More than 36 hours after the mother of an 11-year-old girl registered an FIR with Gurgaon police, alleging that her daughter had been sexually assaulted on two occasions by a 22-year-old resident of their locality, police are yet to make an arrest in the case. The child, meanwhile, has returned home after being counselled by the child welfare committee (CWC).
“A case had been registered under Section 6 of the Protection of Children from Sexual Offences (POCSO) Act, and investigation is being conducted. The accused is absconding, but various locations are being raided in the hope of nabbing him. We expect to track him down soon,” said Subhash Boken, PRO of Gurgaon police.

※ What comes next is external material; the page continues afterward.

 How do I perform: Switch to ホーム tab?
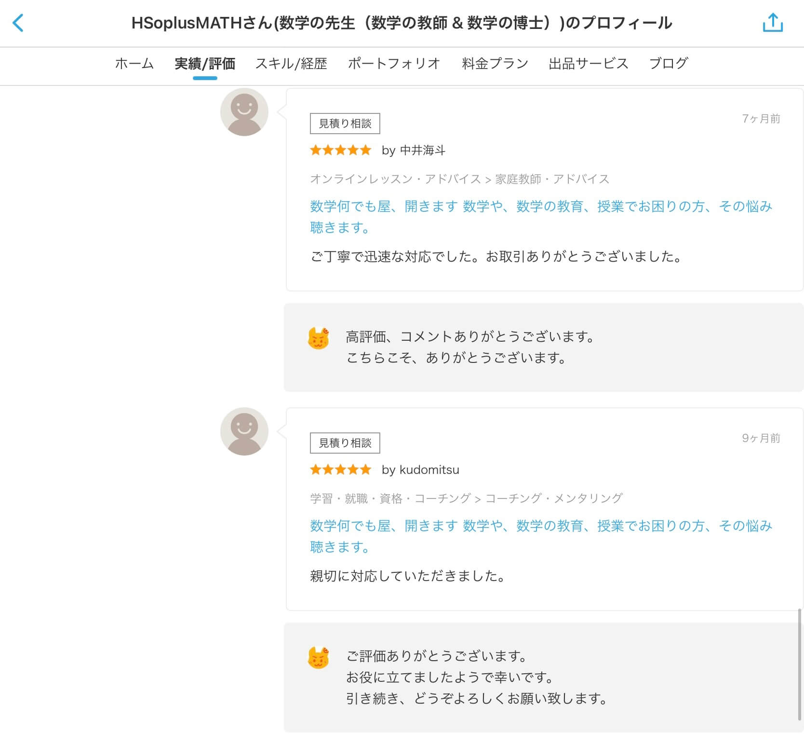click(134, 63)
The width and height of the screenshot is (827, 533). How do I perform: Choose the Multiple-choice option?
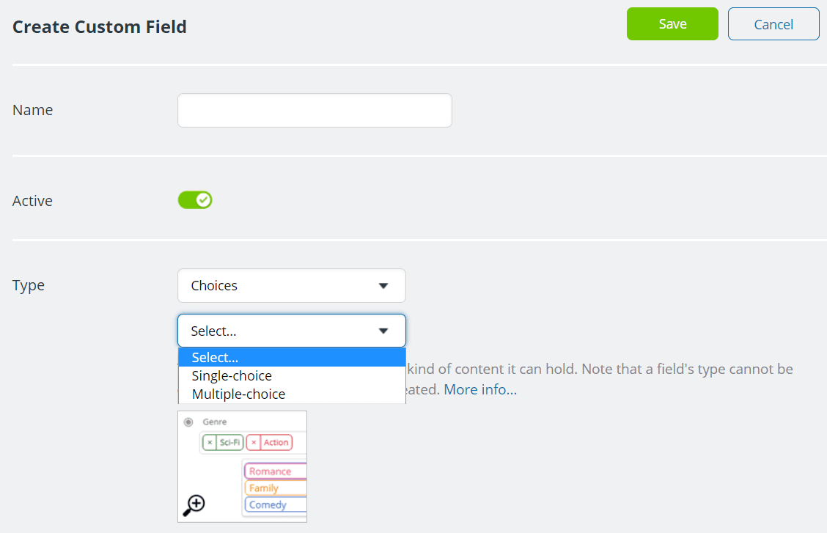coord(238,394)
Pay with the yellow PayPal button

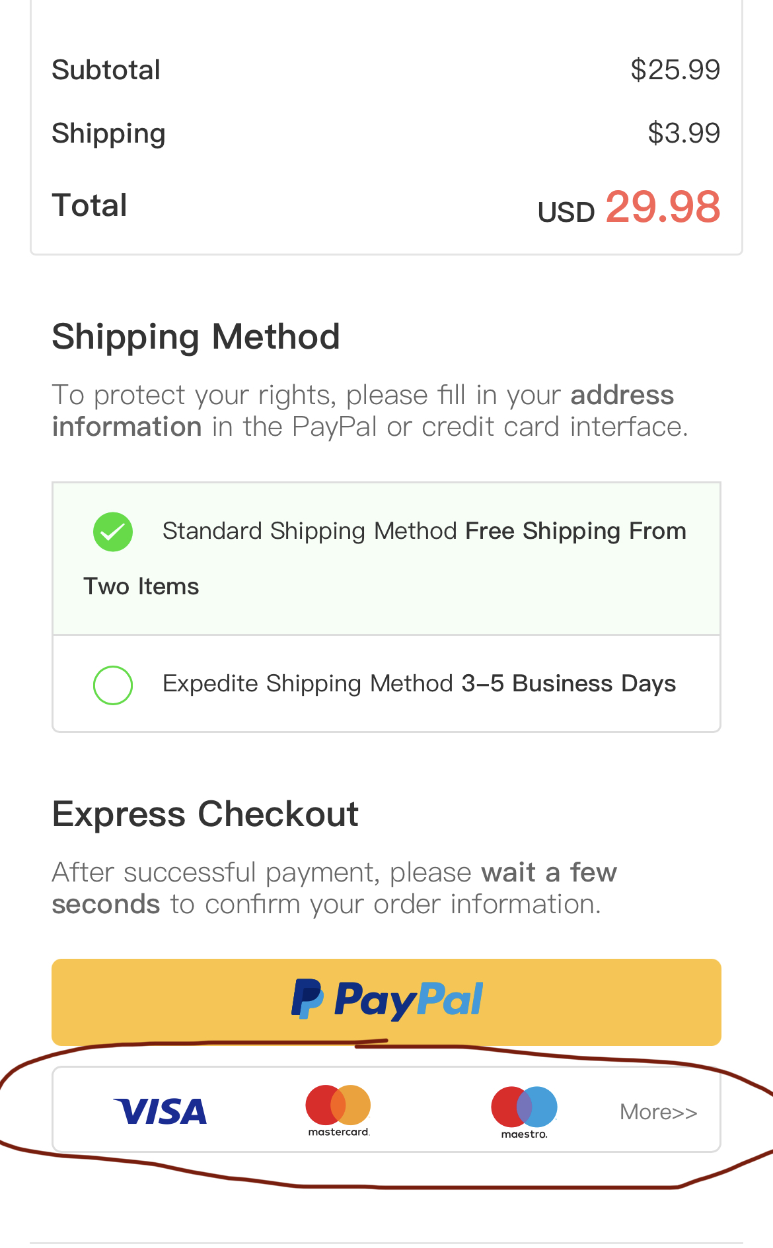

Police said both alleged incidents took place within the premises of the gated society where the girl and the accused live. While the child, who studies at a private school, lives with her parents, the accused had moved into a flat in another block around three months ago. He was living there with his older brother.
“From the child’s account, it appears that the accused met her shortly after he moved in, when he went to the society’s pool for a swim. He struck up a conversation with her,” said Shakuntala Dhull, chairperson, CWC (Gurgaon).
Following the meeting, the accused allegedly started following the girl on Instagram and used the platform to talk to her. “It was through Instagram that he asked her to meet him on two occasions, and allegedly sexually assaulted her,” said Dhull.
The child’s mother, in the FIR, stated that the two incidents took place on August 17 and August 27. The second time, the accused was caught in the act in the building’s basement.
“Some guards spotted the accused and the girl and alerted the RWA, which in turn alerted her parents. They discussed the matter with her and registered a case on August 29,” said PRO Boken.
CWC officials said the child did not realise that the accused was doing something wrong until her mother found out about the incidents.
“She told us she did not even realise what he was doing was wrong, and that she did not know about good touch and bad touch. It was only after her mother spoke to her that she realised something wrong had happened,” said Dhull.
“We counselled her and told her about good touch and bad touch. She has gone home, but is traumatised. We will be counselling her again in a week’s time, to ensure she understands that what happened was in no way her fault,” she said.